▸ MATERIAL TO PROCESS:
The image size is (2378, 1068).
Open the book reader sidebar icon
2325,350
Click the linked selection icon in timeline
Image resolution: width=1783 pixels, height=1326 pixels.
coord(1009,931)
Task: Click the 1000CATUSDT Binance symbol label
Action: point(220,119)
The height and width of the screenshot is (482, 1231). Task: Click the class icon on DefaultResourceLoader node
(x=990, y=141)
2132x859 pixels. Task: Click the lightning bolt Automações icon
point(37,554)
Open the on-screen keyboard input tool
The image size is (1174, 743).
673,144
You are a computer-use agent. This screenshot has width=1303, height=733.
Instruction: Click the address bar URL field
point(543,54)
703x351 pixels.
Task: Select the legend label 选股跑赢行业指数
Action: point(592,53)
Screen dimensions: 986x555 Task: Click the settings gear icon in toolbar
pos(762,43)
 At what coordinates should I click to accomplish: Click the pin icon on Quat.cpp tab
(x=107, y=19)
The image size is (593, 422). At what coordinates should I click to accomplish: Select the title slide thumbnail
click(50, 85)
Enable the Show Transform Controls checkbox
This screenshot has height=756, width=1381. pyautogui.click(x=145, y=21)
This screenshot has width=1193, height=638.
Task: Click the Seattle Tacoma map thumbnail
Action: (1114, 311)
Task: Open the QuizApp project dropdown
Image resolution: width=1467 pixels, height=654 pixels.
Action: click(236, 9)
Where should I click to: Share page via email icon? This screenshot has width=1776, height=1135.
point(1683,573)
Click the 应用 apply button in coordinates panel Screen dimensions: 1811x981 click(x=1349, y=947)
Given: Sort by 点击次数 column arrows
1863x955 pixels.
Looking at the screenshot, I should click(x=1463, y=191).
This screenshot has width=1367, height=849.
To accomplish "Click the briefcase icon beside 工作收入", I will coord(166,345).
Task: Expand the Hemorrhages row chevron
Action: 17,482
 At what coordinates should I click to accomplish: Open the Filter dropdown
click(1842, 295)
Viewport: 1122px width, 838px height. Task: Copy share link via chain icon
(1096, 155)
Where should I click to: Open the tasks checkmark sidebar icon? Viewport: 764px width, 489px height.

▸ BRIEF: Please repeat the material exactly as it appears above.

▸ ANSWER AREA:
The image size is (2378, 1068).
Open the book reader sidebar icon
2325,350
Click the linked selection icon in timeline
Image resolution: width=1783 pixels, height=1326 pixels.
coord(1009,931)
Task: Click the 1000CATUSDT Binance symbol label
Action: point(220,119)
The height and width of the screenshot is (482, 1231). Task: Click the class icon on DefaultResourceLoader node
(x=990, y=141)
2132x859 pixels. Task: Click the lightning bolt Automações icon
point(37,554)
Open the on-screen keyboard input tool
The image size is (1174, 743).
673,144
You are a computer-use agent. This screenshot has width=1303, height=733.
Instruction: Click the address bar URL field
point(543,54)
703x351 pixels.
Task: Select the legend label 选股跑赢行业指数
Action: point(592,53)
Screen dimensions: 986x555 Task: Click the settings gear icon in toolbar
pos(762,43)
 At what coordinates should I click to accomplish: Click the pin icon on Quat.cpp tab
(x=107, y=19)
The image size is (593, 422). At what coordinates should I click to accomplish: Select the title slide thumbnail
click(50, 85)
Enable the Show Transform Controls checkbox
This screenshot has height=756, width=1381. pyautogui.click(x=145, y=21)
This screenshot has width=1193, height=638.
Task: Click the Seattle Tacoma map thumbnail
Action: (1114, 311)
Task: Open the QuizApp project dropdown
Image resolution: width=1467 pixels, height=654 pixels.
Action: click(236, 9)
Where should I click to: Share page via email icon? This screenshot has width=1776, height=1135.
point(1683,573)
Click the 应用 apply button in coordinates panel Screen dimensions: 1811x981 click(x=1349, y=947)
Given: Sort by 点击次数 column arrows
1863x955 pixels.
Looking at the screenshot, I should click(x=1463, y=191).
This screenshot has width=1367, height=849.
To accomplish "Click the briefcase icon beside 工作收入", I will coord(166,345).
Task: Expand the Hemorrhages row chevron
Action: 17,482
 At what coordinates should I click to accomplish: Open the Filter dropdown
click(1842, 295)
Viewport: 1122px width, 838px height. Task: Copy share link via chain icon
(1096, 155)
Where should I click to: Open the tasks checkmark sidebar icon? Viewport: 764px width, 489px height.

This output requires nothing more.